Nitelva is a river that rises at Grua and flows to Harestuvatnet in the southern part of Lunner municipality in Akershus. The river then flows southwards and ends at Øyeren. The river has at this point run for around 37 km and has dropped around 30 m. The river is part of the Oslomarkavassdragene.

The northern part of Nitelva runs between Hakadal and is called Hakadalselva. The journey to Øyeren begins with rapids, before slowing to a broad meandering river through Nittedal. The last kilometres of the river run through Lillestrøm and Rælingen municipalities, first as a scenic part of Lillestrøm city and Øvre Rælingen with roads on both banks, passing through an industrialised area before ending at the delta in the north of Øyeren in Rælingen. Nitelva and its banks make up a varied and fertile belt through forests, agricultural landscapes and buildings.

The river was originally named Nitja. The meaning of the name is unknown, but it may come from the word net, in the sense of fishing net. It may also come from the verb hnita, which means "to clash" (meaning waves that clash together). The river is an important part of the local environment, and the watercourse has been used for timber mills, power, and factories. Many places along the Nitelva have remains of these activities, and their influence is still seen in place names.
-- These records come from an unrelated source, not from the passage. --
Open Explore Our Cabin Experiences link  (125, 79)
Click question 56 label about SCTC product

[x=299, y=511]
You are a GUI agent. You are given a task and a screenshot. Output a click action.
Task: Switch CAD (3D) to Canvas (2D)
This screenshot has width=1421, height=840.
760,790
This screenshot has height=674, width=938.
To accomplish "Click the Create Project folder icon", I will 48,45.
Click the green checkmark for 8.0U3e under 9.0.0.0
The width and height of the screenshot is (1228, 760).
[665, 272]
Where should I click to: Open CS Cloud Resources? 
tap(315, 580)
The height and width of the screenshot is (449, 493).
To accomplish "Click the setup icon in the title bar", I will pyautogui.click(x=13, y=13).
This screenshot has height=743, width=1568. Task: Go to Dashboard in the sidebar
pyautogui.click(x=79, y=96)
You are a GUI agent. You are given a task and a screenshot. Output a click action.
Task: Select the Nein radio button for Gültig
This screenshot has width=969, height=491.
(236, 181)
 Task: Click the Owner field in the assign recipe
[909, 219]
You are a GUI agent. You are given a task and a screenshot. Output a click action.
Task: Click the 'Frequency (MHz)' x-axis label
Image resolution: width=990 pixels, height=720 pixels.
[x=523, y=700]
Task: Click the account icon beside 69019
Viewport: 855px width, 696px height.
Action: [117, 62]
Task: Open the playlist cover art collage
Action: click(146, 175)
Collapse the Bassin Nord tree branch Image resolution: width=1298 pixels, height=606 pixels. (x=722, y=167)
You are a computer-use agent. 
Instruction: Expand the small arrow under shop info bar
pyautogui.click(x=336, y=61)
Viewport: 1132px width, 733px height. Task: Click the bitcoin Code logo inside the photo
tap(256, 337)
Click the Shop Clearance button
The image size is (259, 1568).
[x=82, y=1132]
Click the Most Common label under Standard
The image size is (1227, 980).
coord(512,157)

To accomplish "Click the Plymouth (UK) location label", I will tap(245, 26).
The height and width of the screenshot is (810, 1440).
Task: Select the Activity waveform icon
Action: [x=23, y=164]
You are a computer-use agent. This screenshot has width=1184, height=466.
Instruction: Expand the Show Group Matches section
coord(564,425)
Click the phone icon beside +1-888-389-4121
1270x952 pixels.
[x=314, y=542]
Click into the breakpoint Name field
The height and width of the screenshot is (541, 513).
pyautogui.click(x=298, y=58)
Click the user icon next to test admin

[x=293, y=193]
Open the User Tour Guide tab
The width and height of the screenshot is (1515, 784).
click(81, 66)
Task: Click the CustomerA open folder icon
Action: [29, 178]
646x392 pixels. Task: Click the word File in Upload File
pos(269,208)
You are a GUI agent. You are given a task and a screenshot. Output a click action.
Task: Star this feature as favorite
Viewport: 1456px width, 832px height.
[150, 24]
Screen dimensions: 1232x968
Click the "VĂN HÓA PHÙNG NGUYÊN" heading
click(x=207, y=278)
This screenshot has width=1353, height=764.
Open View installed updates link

The river is well known for sports fishing. Up until Rotnesfossen can be found many of Norway's freshwater fish, and 21 species are recorded. Among these are northern pike, zander, perch and carp. To the north of the watercourse can also be found brown trout. Along the river, one can also find a rich and varied animal, bird and plant life, and it has an important ecological function as a habitat and dispersal corridor for several species. Here you can experience both the dense spruce forests, lush deciduous forests, marshes, flower beds, juncus and water plants. The animal and bird species along the river include beaver, grey heron and deer. Because of its biological diversity, Nitelva is a protected waterway, and in the lower part of the river, there are two nature reserves; Sørumsneset and Nordre Øyeren nature reserve.